2. D'une part, aux termes du premier alinéa de l'article R. 421-2 du code de justice administrative : " Sauf disposition législative ou réglementaire contraire, dans les cas où le silence gardé par l'autorité administrative sur une demande vaut décision de rejet, l'intéressé dispose, pour former un recours, d'un délai de deux mois à compter de la date à laquelle est née une décision implicite de rejet. Toutefois, lorsqu'une décision explicite de rejet intervient avant l'expiration de cette période, elle fait à nouveau courir le délai de recours ".

3. D'autre part, en vertu de l'article L. 112-2 du code des relations entre le public et l'administration, ne sont applicables aux relations entre l'administration et ses agents ni les dispositions de l'article L. 112-3 de ce code aux termes desquelles : " Toute demande adressée à l'administration fait l'objet d'un accusé de réception ", ni celles de son article L. 112-6 qui dispose que : " les délais de recours ne sont pas opposables à l'auteur d'une demande lorsque l'accusé de réception ne lui a pas été transmis (...) ".

4. Enfin, l'article L. 231-4 du code des relations entre le public et l'administration prévoit que le silence gardé par l'administration pendant deux mois vaut décision de rejet dans les relations entre les autorités administratives et leurs agents.

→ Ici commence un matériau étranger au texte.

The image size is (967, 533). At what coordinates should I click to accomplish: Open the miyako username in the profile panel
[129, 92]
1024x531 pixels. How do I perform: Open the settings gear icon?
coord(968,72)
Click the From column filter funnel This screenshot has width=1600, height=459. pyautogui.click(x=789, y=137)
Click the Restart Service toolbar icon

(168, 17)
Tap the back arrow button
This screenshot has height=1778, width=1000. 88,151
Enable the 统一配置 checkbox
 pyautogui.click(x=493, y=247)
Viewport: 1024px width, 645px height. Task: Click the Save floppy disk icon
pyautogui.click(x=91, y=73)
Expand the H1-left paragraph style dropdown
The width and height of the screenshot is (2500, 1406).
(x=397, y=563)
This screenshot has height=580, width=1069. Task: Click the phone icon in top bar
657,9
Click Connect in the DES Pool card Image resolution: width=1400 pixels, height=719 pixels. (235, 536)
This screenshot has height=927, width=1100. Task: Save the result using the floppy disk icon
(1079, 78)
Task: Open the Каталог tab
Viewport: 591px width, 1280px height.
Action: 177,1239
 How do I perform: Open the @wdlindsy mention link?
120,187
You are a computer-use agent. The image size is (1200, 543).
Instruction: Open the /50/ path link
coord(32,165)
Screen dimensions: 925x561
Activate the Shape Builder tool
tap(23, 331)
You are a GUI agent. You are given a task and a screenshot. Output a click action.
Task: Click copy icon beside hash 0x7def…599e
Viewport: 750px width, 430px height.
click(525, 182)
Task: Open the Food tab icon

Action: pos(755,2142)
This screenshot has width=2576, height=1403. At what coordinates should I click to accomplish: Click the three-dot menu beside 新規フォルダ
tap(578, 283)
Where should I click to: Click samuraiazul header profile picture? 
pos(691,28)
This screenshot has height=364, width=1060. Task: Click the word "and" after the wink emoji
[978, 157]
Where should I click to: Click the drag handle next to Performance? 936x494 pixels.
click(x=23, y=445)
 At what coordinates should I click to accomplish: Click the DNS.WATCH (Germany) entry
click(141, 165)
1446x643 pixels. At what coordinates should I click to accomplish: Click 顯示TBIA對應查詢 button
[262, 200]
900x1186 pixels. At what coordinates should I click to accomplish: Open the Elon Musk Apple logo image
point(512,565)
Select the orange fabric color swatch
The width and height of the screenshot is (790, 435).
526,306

5. Il résulte de l'ensemble de ces dispositions qu'en cas de naissance d'une décision implicite de rejet du fait du silence gardé par l'administration pendant la période de deux mois suivant la réception d'une demande, le délai de deux mois pour se pourvoir contre une telle décision implicite court dès sa naissance à l'encontre d'un agent public, alors même que l'administration n'a pas accusé réception de la demande de cet agent, les dispositions de l'article L. 112-3 du code des relations entre le public et l'administration n'étant pas applicables aux agents publics. Ce n'est qu'au cas où, dans le délai de deux mois ainsi décompté, l'auteur de la demande adressée à l'administration reçoit notification d'une décision expresse de rejet qu'il dispose alors, à compter de cette notification, d'un nouveau délai pour se pourvoir.

6. Il ressort des pièces du dossier que M. A... B... a formé une demande indemnitaire préalable, reçue par la commune de Châteaugay le 13 juillet 2018, en réparation du préjudice qu'il estime avoir subi en raison de ses fonctions.

7. Pour critiquer l'ordonnance attaquée qui a rejeté sa demande, enregistrée au greffe du tribunal le 15 avril 2019, comme tardive, M. A... B... invoque la méconnaissance de l'article R. 421-5 du code de justice administrative qui prévoit que les délais de recours ne sont opposables qu'à la condition d'avoir été mentionnés dans la notification de la décision.

8. Toutefois, d'une part, ces dispositions, qui ne concernent que les décisions ayant fait l'objet d'une notification, n'étaient pas applicables à la décision implicite de rejet née le 13 septembre 2018 du silence gardé par l'administration sur sa demande préalable indemnitaire, d'autre part, aucune décision administrative n'a pu naître du seul envoi par le conseil de la commune de Châteaugay à son confrère, avocat de M. A... B..., du courrier du 7 septembre 2018 informant ce dernier des motifs de rejet de sa réclamation, dès lors que n'est pas jointe à ce courrier la décision de la personne publique elle-même.

9. Il résulte de ce qui précède que la circonstance dont se prévaut le requérant qu'il n'a pas été informé des voies et délais de recours est sans incidence sur l'opposabilité du délai de recours contentieux contre la décision implicite de rejet qui a couru dès sa naissance le 13 septembre 2018 et jusqu'au 14 novembre 2018, d'autre part, qu'aucune décision explicite de rejet intervenue dans ce délai n'est susceptible d'avoir ouvert un nouveau délai au profit de M. A... B....

10. M. A... B... ne peut utilement invoquer les règles de la prescription quadriennale, dont l'application suppose la recevabilité de l'action qui recherche la responsabilité de la personne publique.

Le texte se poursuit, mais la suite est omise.